Tuesday, May 21, 2019

A Critical Reevaluation- Terminator Salvation


   Ten years ago today, we finally got to see the "future war" between man and machine, that was only glimpsed at for approximately three minutes in the greatest sequel of all time, "Terminator 2: Judgment Day"(just don't tell "Aliens" and "The Godfather Part II", I said that). With a brooding, gun-toting, buzzcut-sporting Christian Bale, hot off the mammoth success of "The Dark Knight", installed as the adult version of the venerable John Connor, the stage was set for a serious relaunch of the rollicking franchise, created twenty-five years earlier by James Cameron. It was not to be. It's easy to point the finger at "Charlie's Angels: Full Throttle" director McG, and I'll be doing plenty of that, but the movie gods just weren't on the side of this sequel/prequel in the summer of '09. If you'll remember, Michael Bay's "Transformers: Revenge of the Fallen" was released a month later, to rule with $402 million domestically compared to the relatively paltry sum of $125 million for "Salvation". Neither movie is great, but the passage of time has revealed Terminator 4 to be the better product, and in this context, that's a belated victory.

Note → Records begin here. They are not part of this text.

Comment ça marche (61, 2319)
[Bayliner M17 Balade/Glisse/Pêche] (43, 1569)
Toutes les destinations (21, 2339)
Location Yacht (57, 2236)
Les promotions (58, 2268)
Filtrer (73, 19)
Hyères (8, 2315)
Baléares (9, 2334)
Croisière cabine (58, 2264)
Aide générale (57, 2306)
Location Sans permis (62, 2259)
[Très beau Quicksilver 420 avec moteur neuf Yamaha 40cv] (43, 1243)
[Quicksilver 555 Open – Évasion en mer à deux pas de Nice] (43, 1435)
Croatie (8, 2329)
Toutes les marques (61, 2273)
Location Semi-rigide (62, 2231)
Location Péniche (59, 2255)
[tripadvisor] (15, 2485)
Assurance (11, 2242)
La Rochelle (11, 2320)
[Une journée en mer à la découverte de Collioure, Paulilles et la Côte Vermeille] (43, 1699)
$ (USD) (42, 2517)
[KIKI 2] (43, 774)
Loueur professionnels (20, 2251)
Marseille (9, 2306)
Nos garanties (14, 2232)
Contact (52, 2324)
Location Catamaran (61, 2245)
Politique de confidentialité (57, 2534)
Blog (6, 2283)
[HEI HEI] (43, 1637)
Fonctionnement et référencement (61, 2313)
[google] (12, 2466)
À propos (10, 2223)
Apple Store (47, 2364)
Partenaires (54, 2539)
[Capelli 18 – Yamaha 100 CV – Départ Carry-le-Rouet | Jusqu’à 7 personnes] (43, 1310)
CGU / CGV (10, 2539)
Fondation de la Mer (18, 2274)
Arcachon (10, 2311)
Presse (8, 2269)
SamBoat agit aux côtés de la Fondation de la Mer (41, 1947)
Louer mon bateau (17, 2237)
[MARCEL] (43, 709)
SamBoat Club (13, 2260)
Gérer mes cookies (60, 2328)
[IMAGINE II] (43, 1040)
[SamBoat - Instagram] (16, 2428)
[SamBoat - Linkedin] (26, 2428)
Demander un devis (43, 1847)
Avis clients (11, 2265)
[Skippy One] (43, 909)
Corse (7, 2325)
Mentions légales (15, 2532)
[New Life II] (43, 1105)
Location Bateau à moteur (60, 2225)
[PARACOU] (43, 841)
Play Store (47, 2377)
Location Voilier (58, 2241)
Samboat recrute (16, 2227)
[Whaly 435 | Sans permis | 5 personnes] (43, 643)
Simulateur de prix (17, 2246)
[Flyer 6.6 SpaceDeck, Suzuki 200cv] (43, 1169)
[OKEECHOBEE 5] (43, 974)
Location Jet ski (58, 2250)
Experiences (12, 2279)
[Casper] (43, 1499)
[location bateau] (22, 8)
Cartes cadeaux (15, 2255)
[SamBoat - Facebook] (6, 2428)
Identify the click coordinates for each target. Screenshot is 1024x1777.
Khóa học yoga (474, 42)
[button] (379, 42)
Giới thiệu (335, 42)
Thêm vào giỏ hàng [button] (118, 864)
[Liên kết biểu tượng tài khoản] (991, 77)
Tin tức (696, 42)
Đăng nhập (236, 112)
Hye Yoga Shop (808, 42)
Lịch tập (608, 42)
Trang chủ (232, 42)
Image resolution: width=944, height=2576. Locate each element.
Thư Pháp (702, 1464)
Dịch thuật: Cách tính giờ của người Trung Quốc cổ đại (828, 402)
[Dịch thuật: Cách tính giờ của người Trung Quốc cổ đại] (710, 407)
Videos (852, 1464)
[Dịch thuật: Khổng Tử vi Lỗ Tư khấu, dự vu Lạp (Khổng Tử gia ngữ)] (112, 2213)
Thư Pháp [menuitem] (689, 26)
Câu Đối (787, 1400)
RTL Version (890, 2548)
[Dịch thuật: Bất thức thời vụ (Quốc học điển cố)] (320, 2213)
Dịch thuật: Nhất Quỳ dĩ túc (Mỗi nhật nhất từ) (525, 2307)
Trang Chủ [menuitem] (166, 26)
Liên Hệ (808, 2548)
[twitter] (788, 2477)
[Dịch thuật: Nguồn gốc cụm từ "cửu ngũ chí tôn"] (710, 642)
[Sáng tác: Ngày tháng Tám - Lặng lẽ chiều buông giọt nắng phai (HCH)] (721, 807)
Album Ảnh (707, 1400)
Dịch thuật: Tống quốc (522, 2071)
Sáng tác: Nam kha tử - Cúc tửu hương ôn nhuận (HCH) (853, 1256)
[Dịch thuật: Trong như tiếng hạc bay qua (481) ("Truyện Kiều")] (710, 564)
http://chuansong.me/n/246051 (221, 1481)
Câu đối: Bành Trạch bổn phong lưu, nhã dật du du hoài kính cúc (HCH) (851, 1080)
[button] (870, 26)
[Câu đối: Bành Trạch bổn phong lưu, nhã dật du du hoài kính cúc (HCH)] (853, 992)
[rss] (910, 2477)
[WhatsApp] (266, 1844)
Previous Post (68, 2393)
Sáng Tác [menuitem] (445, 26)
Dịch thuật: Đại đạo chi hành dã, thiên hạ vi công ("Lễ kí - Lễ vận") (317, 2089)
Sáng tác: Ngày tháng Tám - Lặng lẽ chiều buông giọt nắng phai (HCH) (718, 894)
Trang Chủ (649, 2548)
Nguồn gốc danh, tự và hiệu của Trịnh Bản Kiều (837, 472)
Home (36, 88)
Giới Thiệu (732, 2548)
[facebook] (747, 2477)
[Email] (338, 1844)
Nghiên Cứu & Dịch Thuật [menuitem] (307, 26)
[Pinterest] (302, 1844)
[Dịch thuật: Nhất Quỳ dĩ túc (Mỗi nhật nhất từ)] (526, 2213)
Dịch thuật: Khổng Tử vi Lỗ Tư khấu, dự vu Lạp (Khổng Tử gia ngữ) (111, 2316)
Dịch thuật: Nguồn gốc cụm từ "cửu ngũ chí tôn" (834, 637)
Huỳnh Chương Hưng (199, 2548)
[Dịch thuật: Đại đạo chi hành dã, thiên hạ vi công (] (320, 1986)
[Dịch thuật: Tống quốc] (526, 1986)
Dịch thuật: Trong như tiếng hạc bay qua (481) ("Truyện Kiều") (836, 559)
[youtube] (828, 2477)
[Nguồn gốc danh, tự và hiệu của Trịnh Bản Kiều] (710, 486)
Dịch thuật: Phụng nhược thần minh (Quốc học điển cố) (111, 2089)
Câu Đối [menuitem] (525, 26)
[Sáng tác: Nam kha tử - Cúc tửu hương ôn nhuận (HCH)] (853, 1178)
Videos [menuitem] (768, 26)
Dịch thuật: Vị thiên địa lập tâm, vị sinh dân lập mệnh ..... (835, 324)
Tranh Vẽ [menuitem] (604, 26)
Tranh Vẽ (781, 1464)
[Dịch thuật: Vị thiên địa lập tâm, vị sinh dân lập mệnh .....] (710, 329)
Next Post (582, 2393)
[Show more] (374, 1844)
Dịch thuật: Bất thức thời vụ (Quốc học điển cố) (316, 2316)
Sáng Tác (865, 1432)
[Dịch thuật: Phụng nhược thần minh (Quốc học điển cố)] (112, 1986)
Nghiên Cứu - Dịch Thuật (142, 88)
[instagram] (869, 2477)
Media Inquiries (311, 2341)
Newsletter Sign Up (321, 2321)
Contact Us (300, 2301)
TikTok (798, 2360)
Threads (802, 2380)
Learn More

Once the hype subsided, Transformers 2 became a reviled film, the encapsulation of everything we hate about Bay's hollow, bloated, bombastic style of aggressively commercial filmmaking. That doesn't retroactively let "Salvation" completely off the hook, but I'm here to explain why it deserves more consideration than it got from fickle fan-boys during Obama's first year in office.



   McG wasn't the right guy to lead the Human Resistance, that much is universally agreed upon. A glorified music video director, his absence from the world of blockbuster cinema in the 2010s confirms that he just wasn't cut out to follow in the footsteps of Cameron, Ridley Scott, or even one-time rival Bay. In fairness, Joseph McGinty DID put together a nice cast, though. Sam Worthington was about to headline the decade's biggest blockbuster, and the "Avatar" connection should have meant more than it did. The late Anton Yelchin gave us a teenage Kyle Reese, whose eventual rise alongside Connor could have been interestingly explored in the sequels that got cancelled. Similarly, Bryce Dallas Howard never got a chance to flesh out John's wife Kate Brewster, a "T3" character with a ton of potential(Howard's role in the "Jurassic World" franchise hints at what might have been). Common and Moon Bloodgood LOOK bad-ass as hardened Resistance members(isn't that a "Terminator" requirement?), while Michael Ironside's ineffective early leadership had the makings of a savory subplot. Damn, I wish this movie could be remade with an R-rating and a Marvel director(not Alan Taylor).



   I guess the real purpose of this blog is to try and inject some positivity and optimism into a film series that I've loved since I first saw Arnold blow away every Sarah Connor in the phonebook. "Dark Fate" is a do-or-die, last-chance reboot, and it remains to be seen what impact the REAL Sarah Connor, Linda Hamilton will have this November. It's important to make peace with the past before we proceed into the unknown future, and accept "Salvation" as a satisfactory entry in a long-running saga(save your slander for "Genisys"). Today's twentysomethings might not fully understand that the first two films are landmarks in the sci-fi action genre. If nothing else, "TS" fill in the blanks of the mythology. There's no shame in not living up to a pair of James Cameron epics. The fourth "Terminator" is also better than the fourth "Alien" and the fourth "Indiana Jones". How about that? Love live Skynet, even though there's a robot rolling around at my other job right now. The War is on. Join the Resistance.